Work to complete: Copy out every line of the listing below without changing anything.

(Collected data)

# # # #

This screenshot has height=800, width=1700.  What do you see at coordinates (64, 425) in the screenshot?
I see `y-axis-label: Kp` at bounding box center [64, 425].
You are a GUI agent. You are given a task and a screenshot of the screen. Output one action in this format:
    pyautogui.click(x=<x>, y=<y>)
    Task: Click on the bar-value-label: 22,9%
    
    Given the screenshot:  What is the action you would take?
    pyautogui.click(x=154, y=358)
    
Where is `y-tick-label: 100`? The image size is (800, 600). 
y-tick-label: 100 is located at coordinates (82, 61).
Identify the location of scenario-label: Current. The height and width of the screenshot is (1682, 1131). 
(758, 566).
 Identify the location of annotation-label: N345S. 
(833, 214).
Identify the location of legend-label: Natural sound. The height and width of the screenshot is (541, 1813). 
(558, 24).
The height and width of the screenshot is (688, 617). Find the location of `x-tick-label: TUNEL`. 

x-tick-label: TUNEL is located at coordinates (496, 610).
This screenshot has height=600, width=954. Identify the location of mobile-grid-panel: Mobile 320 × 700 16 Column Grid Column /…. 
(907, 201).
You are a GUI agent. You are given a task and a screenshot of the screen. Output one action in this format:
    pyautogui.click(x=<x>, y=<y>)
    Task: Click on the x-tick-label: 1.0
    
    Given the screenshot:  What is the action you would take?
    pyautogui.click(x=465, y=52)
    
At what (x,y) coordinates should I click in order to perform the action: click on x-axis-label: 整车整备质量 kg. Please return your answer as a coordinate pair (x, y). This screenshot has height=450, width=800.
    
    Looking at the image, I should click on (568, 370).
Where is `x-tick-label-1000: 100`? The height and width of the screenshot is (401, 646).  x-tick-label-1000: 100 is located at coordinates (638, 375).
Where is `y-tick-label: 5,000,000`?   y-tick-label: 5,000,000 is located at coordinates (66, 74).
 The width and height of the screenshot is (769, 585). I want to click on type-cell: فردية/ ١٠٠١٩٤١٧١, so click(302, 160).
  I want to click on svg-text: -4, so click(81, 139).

# # # #

Written solution:
This screenshot has height=800, width=1700.  What do you see at coordinates (64, 425) in the screenshot?
I see `y-axis-label: Kp` at bounding box center [64, 425].
You are a GUI agent. You are given a task and a screenshot of the screen. Output one action in this format:
    pyautogui.click(x=<x>, y=<y>)
    Task: Click on the bar-value-label: 22,9%
    
    Given the screenshot:  What is the action you would take?
    pyautogui.click(x=154, y=358)
    
Where is `y-tick-label: 100`? The image size is (800, 600). 
y-tick-label: 100 is located at coordinates (82, 61).
Identify the location of scenario-label: Current. The height and width of the screenshot is (1682, 1131). 
(758, 566).
 Identify the location of annotation-label: N345S. 
(833, 214).
Identify the location of legend-label: Natural sound. The height and width of the screenshot is (541, 1813). 
(558, 24).
The height and width of the screenshot is (688, 617). Find the location of `x-tick-label: TUNEL`. 

x-tick-label: TUNEL is located at coordinates (496, 610).
This screenshot has height=600, width=954. Identify the location of mobile-grid-panel: Mobile 320 × 700 16 Column Grid Column /…. 
(907, 201).
You are a GUI agent. You are given a task and a screenshot of the screen. Output one action in this format:
    pyautogui.click(x=<x>, y=<y>)
    Task: Click on the x-tick-label: 1.0
    
    Given the screenshot:  What is the action you would take?
    pyautogui.click(x=465, y=52)
    
At what (x,y) coordinates should I click in order to perform the action: click on x-axis-label: 整车整备质量 kg. Please return your answer as a coordinate pair (x, y). This screenshot has height=450, width=800.
    
    Looking at the image, I should click on (568, 370).
Where is `x-tick-label-1000: 100`? The height and width of the screenshot is (401, 646).  x-tick-label-1000: 100 is located at coordinates (638, 375).
Where is `y-tick-label: 5,000,000`?   y-tick-label: 5,000,000 is located at coordinates (66, 74).
 The width and height of the screenshot is (769, 585). I want to click on type-cell: فردية/ ١٠٠١٩٤١٧١, so click(302, 160).
  I want to click on svg-text: -4, so click(81, 139).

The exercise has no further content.